How long does it take to solve a nationwide scavenger hunt? If you're a bunch of MIT whiz kids, just less than nine hours. As DISCOVER covered last week, DARPA, the Defense Department's mad scientists, devised a contest to study the spread of information with $40,000 of prize money for the winning team. The task was to be the first to find all 10 red balloons scattered at secret locations around the country and report them to the DARPA Web site.
More than 4,000 groups eventually registered to take part, but although the organisers had given players up to nine days to track the balloons down, the team from MIT scooped victory within nine hours of the launch [The Guardian]
. MIT's team members set up an elaborate web of incentives and information networks to solve the puzzle so quickly. $4,000 in prize money was assigned to each of the 10 balloons–$2,000 for the first person to see one, and slightly less for each person in the information chain who led that person to the MIT team. In all, MIT received contributions from more than 4,600 people.

Information provided:
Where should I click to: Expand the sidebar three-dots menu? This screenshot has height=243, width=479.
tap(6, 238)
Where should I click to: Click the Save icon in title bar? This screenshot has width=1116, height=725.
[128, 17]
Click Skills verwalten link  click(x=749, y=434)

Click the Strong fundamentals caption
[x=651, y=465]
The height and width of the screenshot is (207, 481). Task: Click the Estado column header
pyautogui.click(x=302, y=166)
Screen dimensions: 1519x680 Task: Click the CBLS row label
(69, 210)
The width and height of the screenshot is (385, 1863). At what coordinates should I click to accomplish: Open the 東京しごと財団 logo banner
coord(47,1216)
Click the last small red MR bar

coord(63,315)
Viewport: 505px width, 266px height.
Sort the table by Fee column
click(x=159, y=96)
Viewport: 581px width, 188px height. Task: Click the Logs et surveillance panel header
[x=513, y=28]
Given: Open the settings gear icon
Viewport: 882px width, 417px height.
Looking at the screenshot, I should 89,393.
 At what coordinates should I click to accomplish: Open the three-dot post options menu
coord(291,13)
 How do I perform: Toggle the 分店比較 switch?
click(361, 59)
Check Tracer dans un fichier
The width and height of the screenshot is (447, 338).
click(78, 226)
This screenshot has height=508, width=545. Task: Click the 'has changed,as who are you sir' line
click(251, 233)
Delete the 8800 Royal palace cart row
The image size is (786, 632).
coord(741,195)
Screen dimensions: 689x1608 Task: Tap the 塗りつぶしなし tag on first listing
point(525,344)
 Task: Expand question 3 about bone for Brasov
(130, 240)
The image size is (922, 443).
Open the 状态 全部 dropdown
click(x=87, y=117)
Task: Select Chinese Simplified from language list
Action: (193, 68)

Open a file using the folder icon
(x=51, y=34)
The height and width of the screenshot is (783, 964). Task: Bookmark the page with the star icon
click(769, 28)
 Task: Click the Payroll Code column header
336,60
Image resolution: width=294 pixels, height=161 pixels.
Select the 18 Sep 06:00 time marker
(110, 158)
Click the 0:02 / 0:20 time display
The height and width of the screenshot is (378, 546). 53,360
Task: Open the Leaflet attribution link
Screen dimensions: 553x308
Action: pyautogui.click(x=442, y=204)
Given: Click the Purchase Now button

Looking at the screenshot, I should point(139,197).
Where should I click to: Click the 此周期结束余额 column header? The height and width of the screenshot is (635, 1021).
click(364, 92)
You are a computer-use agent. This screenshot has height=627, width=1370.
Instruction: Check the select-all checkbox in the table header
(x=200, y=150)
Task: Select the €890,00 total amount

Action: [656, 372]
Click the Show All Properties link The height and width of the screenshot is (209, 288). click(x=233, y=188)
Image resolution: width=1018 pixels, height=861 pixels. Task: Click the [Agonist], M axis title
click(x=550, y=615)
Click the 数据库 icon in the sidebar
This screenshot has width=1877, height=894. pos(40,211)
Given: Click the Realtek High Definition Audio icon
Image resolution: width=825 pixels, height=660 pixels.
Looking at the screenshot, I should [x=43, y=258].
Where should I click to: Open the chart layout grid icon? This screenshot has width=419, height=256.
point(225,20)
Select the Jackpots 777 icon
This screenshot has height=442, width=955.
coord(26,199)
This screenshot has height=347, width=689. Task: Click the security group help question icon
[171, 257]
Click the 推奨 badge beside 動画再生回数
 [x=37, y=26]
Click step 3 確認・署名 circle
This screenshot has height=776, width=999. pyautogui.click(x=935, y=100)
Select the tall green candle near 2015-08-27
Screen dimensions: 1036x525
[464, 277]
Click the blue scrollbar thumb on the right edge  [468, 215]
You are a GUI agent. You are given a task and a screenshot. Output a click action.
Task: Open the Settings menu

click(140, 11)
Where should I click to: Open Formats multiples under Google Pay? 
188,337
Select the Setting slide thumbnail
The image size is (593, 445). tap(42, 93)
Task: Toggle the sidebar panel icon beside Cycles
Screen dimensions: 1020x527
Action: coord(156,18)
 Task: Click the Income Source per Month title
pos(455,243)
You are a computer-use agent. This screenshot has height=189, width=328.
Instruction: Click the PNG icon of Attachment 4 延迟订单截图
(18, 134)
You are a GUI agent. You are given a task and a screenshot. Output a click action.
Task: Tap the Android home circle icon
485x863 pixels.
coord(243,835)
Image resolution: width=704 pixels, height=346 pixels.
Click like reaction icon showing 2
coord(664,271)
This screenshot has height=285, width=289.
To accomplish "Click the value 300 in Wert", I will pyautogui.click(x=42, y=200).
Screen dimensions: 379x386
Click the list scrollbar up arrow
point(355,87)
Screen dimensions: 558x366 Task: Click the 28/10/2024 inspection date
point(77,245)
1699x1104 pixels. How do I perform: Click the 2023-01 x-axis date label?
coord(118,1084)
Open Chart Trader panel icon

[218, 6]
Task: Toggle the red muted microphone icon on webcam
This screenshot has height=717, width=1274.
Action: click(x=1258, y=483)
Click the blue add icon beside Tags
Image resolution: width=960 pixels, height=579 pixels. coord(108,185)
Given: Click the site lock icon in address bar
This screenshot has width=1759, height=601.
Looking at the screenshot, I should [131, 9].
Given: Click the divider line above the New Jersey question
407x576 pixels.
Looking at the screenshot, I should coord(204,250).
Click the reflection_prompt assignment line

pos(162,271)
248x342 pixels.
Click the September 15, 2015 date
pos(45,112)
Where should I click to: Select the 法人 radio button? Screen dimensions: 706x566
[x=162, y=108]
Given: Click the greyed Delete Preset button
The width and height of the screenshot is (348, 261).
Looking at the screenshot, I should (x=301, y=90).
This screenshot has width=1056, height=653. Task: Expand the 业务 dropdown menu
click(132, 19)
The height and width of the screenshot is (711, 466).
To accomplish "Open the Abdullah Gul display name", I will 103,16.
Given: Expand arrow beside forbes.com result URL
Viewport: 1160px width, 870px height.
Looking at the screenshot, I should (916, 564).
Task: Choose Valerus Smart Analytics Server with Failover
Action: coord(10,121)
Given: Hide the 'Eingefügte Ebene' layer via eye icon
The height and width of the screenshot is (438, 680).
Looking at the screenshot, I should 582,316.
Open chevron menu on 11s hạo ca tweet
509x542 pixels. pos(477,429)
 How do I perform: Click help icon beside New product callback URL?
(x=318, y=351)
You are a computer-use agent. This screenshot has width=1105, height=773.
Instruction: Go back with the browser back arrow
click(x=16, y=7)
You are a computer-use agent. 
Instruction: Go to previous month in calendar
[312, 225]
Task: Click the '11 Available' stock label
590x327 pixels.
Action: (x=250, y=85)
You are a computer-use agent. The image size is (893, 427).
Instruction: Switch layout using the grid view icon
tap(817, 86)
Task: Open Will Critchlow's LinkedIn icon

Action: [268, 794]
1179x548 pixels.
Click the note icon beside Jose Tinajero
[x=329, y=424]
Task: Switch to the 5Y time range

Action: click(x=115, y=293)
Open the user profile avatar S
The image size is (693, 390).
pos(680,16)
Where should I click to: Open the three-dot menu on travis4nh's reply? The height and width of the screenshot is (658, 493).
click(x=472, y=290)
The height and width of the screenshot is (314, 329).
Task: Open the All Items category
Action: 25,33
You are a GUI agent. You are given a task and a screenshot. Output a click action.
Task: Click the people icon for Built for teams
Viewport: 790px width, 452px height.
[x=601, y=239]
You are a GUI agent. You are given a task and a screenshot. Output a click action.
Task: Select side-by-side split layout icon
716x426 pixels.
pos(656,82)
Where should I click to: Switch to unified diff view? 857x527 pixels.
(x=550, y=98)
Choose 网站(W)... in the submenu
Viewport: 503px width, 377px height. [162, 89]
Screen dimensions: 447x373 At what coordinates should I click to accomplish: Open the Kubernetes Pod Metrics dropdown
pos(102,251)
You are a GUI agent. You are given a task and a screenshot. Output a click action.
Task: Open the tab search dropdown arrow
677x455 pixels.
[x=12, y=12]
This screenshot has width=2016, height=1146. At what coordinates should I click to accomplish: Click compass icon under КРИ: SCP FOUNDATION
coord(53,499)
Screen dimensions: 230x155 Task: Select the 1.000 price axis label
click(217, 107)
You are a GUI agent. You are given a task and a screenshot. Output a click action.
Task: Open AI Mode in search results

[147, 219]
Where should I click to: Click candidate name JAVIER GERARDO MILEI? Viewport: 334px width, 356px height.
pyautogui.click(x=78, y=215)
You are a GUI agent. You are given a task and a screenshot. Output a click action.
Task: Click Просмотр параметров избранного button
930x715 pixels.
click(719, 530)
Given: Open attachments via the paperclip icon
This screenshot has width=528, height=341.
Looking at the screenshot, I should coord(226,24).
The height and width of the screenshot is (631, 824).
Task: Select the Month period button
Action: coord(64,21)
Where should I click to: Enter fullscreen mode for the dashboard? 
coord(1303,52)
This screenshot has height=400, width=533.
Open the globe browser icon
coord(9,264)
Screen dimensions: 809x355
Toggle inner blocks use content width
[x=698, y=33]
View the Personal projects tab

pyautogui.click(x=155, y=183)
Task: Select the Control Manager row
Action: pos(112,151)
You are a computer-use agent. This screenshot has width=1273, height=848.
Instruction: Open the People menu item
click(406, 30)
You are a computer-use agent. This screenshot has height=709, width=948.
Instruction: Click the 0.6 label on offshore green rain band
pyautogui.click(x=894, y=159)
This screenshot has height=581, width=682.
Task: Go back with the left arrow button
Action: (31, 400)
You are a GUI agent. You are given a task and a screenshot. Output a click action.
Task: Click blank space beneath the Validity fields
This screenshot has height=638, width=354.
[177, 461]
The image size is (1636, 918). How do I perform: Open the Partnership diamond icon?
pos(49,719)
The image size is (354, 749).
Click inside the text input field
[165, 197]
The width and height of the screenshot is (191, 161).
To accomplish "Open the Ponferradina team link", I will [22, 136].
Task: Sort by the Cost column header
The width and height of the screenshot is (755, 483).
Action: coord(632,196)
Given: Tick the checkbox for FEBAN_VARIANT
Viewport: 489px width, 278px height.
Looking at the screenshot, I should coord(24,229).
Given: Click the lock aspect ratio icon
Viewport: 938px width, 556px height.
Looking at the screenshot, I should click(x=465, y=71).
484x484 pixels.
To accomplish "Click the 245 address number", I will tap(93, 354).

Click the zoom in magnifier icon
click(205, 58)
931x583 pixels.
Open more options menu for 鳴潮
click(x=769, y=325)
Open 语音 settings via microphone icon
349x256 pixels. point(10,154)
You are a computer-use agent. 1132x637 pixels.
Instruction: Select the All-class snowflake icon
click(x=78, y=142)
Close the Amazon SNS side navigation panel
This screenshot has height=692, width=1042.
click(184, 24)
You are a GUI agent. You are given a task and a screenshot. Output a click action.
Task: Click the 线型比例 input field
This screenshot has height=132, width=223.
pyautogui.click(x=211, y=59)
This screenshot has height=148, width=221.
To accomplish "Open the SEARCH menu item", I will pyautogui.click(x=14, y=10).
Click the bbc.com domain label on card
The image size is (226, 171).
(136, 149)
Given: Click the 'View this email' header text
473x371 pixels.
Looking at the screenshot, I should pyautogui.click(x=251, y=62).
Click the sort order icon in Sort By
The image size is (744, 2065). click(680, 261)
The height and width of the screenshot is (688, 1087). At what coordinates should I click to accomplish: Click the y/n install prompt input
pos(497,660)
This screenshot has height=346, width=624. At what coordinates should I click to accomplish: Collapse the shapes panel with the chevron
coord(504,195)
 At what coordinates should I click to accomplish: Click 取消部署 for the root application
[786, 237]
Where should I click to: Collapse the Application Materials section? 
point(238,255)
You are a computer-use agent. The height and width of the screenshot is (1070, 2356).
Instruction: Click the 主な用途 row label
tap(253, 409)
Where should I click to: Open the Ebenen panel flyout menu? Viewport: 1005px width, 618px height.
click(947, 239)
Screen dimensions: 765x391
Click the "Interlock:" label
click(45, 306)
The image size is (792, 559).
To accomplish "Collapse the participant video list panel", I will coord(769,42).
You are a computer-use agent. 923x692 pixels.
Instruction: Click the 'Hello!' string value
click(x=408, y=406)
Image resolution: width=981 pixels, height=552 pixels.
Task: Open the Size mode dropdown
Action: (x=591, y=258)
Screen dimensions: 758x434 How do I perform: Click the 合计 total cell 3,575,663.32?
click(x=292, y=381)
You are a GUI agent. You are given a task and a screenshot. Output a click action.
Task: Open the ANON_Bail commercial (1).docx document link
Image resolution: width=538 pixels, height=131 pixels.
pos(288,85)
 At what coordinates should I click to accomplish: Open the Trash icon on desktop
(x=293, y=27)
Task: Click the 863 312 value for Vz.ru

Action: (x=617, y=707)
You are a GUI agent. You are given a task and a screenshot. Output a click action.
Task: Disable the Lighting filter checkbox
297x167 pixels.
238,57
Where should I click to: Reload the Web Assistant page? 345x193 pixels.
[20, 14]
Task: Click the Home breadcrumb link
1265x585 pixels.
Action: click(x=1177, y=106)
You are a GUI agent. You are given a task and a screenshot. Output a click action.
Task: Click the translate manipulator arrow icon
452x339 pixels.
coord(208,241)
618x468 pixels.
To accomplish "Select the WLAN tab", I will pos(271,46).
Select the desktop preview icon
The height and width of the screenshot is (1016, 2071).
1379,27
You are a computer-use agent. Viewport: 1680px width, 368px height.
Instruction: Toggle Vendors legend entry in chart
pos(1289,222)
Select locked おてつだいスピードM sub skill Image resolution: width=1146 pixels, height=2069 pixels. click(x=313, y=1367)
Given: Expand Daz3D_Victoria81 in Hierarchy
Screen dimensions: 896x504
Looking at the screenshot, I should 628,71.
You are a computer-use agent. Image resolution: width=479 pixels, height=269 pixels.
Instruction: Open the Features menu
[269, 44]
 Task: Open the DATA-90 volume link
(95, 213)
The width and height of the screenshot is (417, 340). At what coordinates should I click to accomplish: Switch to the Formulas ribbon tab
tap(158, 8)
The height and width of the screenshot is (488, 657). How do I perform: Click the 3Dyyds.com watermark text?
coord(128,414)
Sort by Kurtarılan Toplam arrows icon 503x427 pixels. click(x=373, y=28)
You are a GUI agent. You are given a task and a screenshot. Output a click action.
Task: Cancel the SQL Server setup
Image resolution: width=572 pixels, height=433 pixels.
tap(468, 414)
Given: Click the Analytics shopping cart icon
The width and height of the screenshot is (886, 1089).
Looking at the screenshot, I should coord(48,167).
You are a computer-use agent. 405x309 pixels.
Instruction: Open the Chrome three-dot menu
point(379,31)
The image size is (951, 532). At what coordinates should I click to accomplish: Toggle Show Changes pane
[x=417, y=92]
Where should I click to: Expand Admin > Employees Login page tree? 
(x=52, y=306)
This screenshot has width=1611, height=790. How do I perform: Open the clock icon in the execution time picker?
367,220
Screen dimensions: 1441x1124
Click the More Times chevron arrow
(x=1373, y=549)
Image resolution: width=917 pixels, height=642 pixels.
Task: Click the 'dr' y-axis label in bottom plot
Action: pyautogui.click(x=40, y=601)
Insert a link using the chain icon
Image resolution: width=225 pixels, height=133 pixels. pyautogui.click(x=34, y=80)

Task instructions:
#1 According to the balloon article, how much prize money did the MIT team assign to each of the 10 balloons?
#2 Please echo the stretch of rows from the line containing "The height and width of the screenshot is (488, 657)." through the line containing "tap(468, 414)", unchanged.
The balloon article and the rows are unrelated material.

List of solutions:
#1 $4,000.

#2
The height and width of the screenshot is (488, 657). How do I perform: Click the 3Dyyds.com watermark text?
coord(128,414)
Sort by Kurtarılan Toplam arrows icon 503x427 pixels. click(x=373, y=28)
You are a GUI agent. You are given a task and a screenshot. Output a click action.
Task: Cancel the SQL Server setup
Image resolution: width=572 pixels, height=433 pixels.
tap(468, 414)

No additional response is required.